1-Is this only on node 2 ?

2-What is the output on that node:

uname -r

3-What is backfill speed set at in the UI page ?

4-If you run "ceph status" a few times, what is average recovery traffic you see ?

 

Hi,

that was only on node 2, i've rebooted the whole node this morning.

But there was a strange issue a week before, node 5 crashed, and ended up in a crashing loop.
So the node crashed direct after coming up all the time.
The node was reachable by ssh, I was able to connect, 2 minutes later the node crashed while to osds from that node came back online in the cluster.

Node 5 is still in the Cluster, but offline. So 12 OSDs are missing since a week.

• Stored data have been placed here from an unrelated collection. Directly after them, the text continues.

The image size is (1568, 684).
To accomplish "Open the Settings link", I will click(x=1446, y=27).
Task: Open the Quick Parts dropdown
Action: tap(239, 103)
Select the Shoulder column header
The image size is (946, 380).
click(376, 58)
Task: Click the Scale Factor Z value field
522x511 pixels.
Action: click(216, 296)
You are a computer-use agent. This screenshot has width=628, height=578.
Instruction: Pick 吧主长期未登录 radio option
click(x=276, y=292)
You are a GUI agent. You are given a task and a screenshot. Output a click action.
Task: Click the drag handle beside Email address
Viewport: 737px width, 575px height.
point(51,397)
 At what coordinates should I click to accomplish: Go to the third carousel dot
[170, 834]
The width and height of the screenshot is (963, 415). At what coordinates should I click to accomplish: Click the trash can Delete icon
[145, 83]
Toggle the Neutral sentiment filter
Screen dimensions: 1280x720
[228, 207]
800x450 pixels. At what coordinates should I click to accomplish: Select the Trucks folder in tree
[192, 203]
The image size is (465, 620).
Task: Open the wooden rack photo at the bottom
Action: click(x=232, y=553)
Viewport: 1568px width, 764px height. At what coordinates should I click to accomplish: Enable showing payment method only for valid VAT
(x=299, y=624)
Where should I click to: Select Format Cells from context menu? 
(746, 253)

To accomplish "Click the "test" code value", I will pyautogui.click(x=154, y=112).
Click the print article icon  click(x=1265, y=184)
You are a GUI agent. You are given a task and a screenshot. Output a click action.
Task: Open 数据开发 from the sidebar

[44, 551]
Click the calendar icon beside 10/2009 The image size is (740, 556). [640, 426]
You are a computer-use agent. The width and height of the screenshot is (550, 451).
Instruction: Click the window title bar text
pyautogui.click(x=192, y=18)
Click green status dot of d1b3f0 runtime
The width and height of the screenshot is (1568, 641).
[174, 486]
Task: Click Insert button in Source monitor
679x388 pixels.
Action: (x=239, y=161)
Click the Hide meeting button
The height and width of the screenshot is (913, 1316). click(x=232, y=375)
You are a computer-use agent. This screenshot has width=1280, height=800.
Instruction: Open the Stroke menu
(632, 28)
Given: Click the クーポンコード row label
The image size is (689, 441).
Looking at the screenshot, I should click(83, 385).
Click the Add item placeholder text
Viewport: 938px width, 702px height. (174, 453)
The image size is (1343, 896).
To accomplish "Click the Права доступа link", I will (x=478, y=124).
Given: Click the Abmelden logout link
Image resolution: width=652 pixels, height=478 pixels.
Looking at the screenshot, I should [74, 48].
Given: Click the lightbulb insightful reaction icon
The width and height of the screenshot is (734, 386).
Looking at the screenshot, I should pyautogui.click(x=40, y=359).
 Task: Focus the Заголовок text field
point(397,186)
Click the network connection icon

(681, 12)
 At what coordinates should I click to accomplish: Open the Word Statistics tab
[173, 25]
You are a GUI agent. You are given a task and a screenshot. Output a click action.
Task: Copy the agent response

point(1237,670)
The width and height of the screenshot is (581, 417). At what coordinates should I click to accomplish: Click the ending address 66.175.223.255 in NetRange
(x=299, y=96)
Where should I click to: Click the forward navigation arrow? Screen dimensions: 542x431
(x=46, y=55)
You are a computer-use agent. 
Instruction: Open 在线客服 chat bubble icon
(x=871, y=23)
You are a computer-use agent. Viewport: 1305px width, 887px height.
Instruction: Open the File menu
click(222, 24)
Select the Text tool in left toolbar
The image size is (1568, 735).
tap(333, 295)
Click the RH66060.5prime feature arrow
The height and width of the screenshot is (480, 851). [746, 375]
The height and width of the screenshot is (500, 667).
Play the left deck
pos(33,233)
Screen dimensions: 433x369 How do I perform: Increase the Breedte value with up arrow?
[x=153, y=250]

uname output: 5.14.21-02-petasan

Backfill is "fast"

avg Recoveryspeed was at about 900MB/s but the Speed is gone over the days down to about 6 MB/s, I think that is because of the few Objects which left for recovery.

cluster:
id: 7e26c1d0-1d17-4084-a119-062e280cc3fb
health: HEALTH_WARN
1 nearfull osd(s)
Degraded data redundancy: 1840171/206561091 objects degraded (0.891%), 21 pgs degraded, 21 pgs undersized
4717 pgs not deep-scrubbed in time
11 pool(s) nearfull

services:
mon: 3 daemons, quorum la01-cmon-03,la01-cmon-01,la01-cmon-02 (age 2w)
mgr: la01-cmon-03(active, since 7M), standbys: la01-cmon-02, la01-cmon-01
mds: 1/1 daemons up, 2 standby
osd: 72 osds: 60 up (since 3h), 60 in (since 9h); 22 remapped pgs
rgw: 3 daemons active (3 hosts, 1 zones)

data:
volumes: 1/1 healthy
pools: 11 pools, 5122 pgs
objects: 103.27M objects, 244 TiB
usage: 455 TiB used, 312 TiB / 767 TiB avail
pgs: 1840171/206561091 objects degraded (0.891%)
33559/206561091 objects misplaced (0.016%)
5096 active+clean
21 active+undersized+degraded+remapped+backfilling
4 active+clean+scrubbing+deep
1 active+remapped+backfilling

io:
client: 5.9 MiB/s rd, 15 MiB/s wr, 3.36k op/s rd, 1.51k op/s wr
recovery: 6.8 MiB/s, 17 objects/s

progress:
Global Recovery Event (2w)
[===========================.] (remaining: 113m)

 

Make sure you update to version 3.2.1 as 3.2.0 had a kernel small memory leak, it usually would show after months of operation. it is possible you are hitting it. Make sure you perform online upgrade to 3.2.1 and reboot each node as instructed at end of upgrade.